We always have to consider first those for whom symbols are less relevant than explicit text : “Not secure” is as clear as it can be. I think this is an excellent move for beginners and a strong incentive for webmasters to adopt https for their site.
Here with Firefox, considering I dislike wasting space for security information and even for security symbols (icons), I style the browser to hide both and set a pale yellow background for secure https sites (white otherwise). To follow Chrome’s logic I should then set a pale red background for non-secure http with white otherwise (https). I’m so used to https-yellow that I do react on http-white immediately. I guess that we all take our marks given we have a minimum of Web experience.
@Tom: ” I style the browser to hide both and set a pale yellow background for secure https sites (white otherwise)”
How do you hide the icons?
How do you change the background?
Do you use add-on for that?
@klaas, I have a rather substantial Firefox userChrome.css file (as well as a far smaller userContent.css) I use extensively since the advantages of old legacy add-ons no longer are.

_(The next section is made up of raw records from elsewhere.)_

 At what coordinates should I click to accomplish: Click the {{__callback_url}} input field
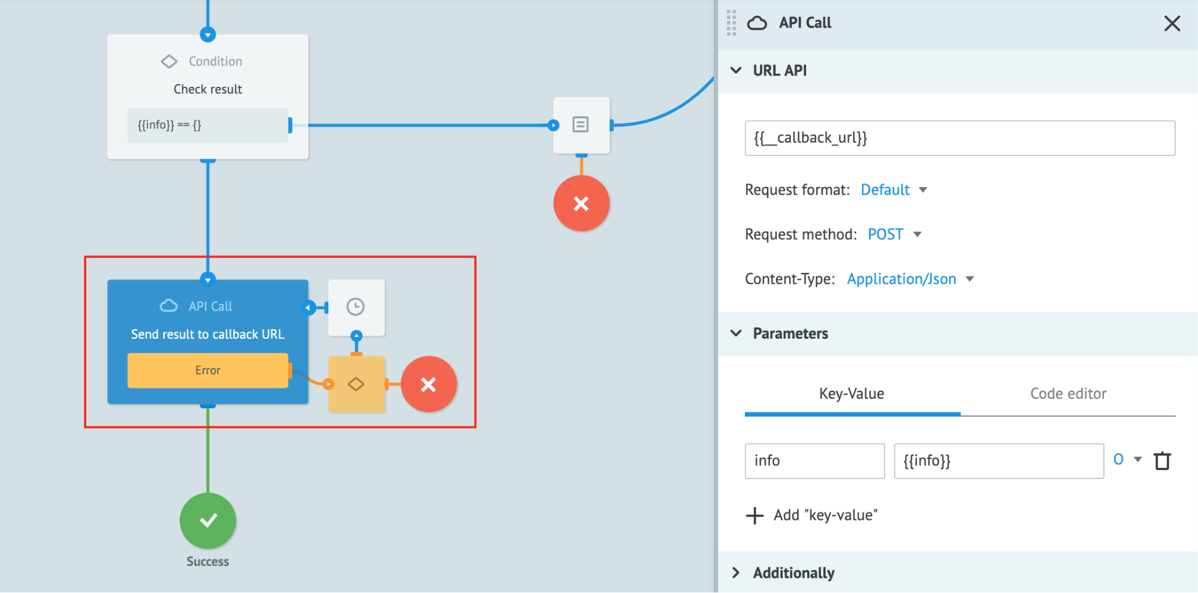959,138
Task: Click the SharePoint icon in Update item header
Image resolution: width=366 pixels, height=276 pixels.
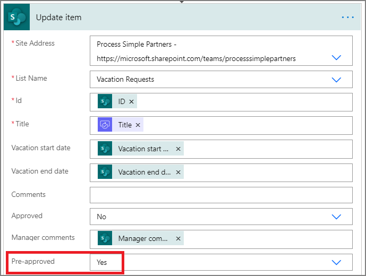Action: pyautogui.click(x=18, y=18)
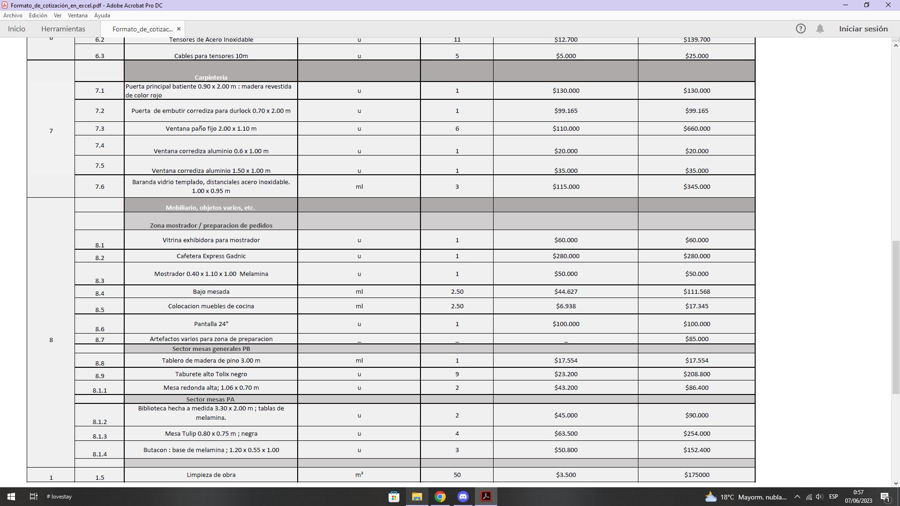Viewport: 900px width, 506px height.
Task: Switch to the Inicio tab
Action: 16,29
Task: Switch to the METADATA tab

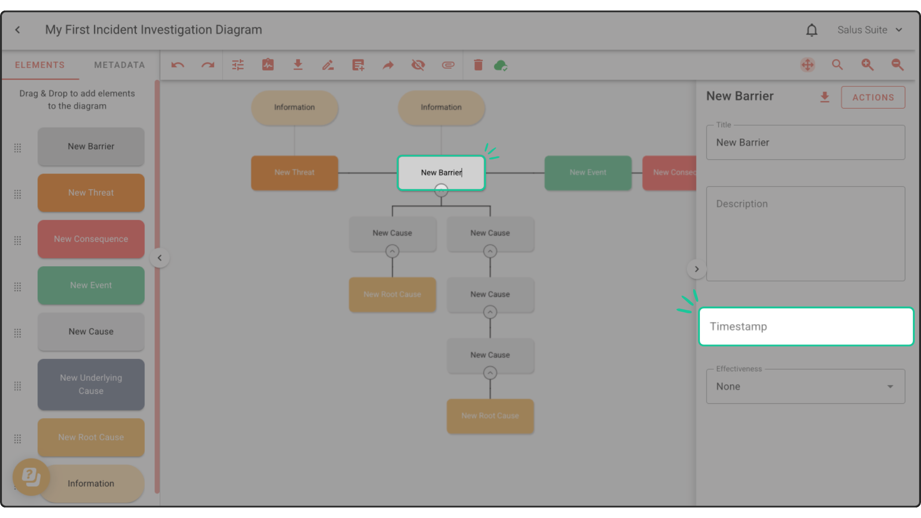Action: tap(119, 65)
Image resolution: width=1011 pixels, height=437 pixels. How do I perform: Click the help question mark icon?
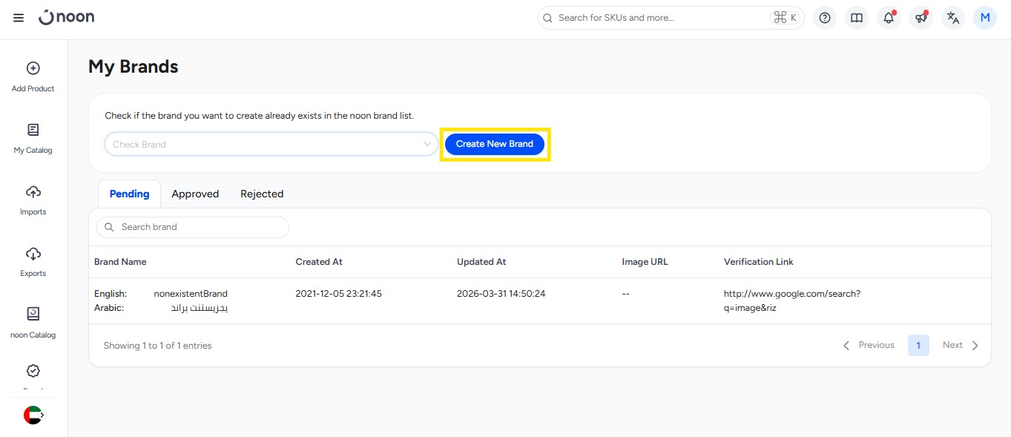[825, 18]
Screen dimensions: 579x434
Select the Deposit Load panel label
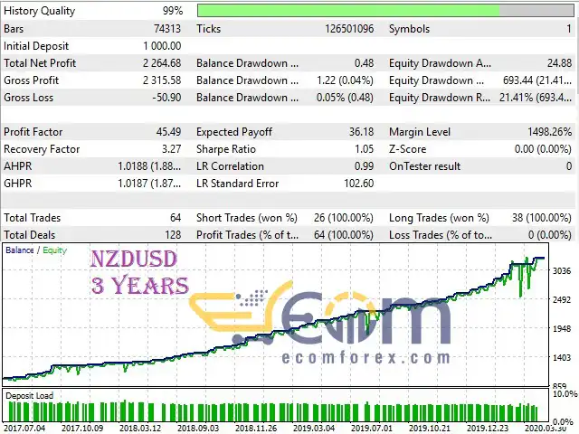pyautogui.click(x=30, y=396)
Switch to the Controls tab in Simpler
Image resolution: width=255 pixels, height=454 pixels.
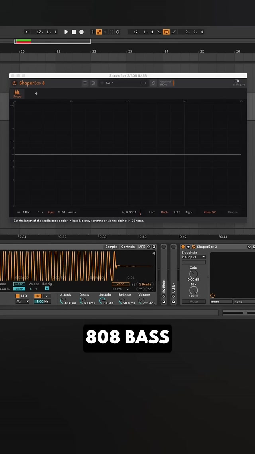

For our concern I need no extension.
I went through this userChrome.css file of mine to extract what is pertinent to your questions and saved it at https://pastebin.com/JniZA8Wi
If you need any explanations feel free to ask of course.
@Tom: as usual Tom, thanks for your help.
How can I make use of that piece of coding? I assume I need to paste it into a file, either a pre-existing file or one to be created. I had a look in my Waterfox profile folder but did not fidn css files.
I forgot to mention this:
I hide Firefox’s ‘system’ icons via my userChrome.css and that includes the identitybox_labels, the identitybox_padlock_icon and the the puzzle icon indicating an extension page.
As for icons in the sens of favicons (if that may have been included in your question) I don’t actually hide them but avoid retrieving them from websites by replacing them with FF’s generic favicon, performed from about:config :
// 1030: disable favicons in shortcuts
user_pref(“browser.shell.shortcutFavicons”, false);
// 1031: disable favicons in tabs and new bookmarks
user_pref(“browser.chrome.site_icons”, false);
user_pref(“browser.chrome.favicons”, false);
// 1032: disable favicons in web notifications
user_pref(“alerts.showFavicons”, false); // default: false
The numbers are those included as references in pants’ Ghacks-user.js, the ultimate user.js as we all know.
I know the Pants file, I have implemented a few of those privacy/security settings via about:config.
I quite like favicons and don’t see why they would pose a p/s threat.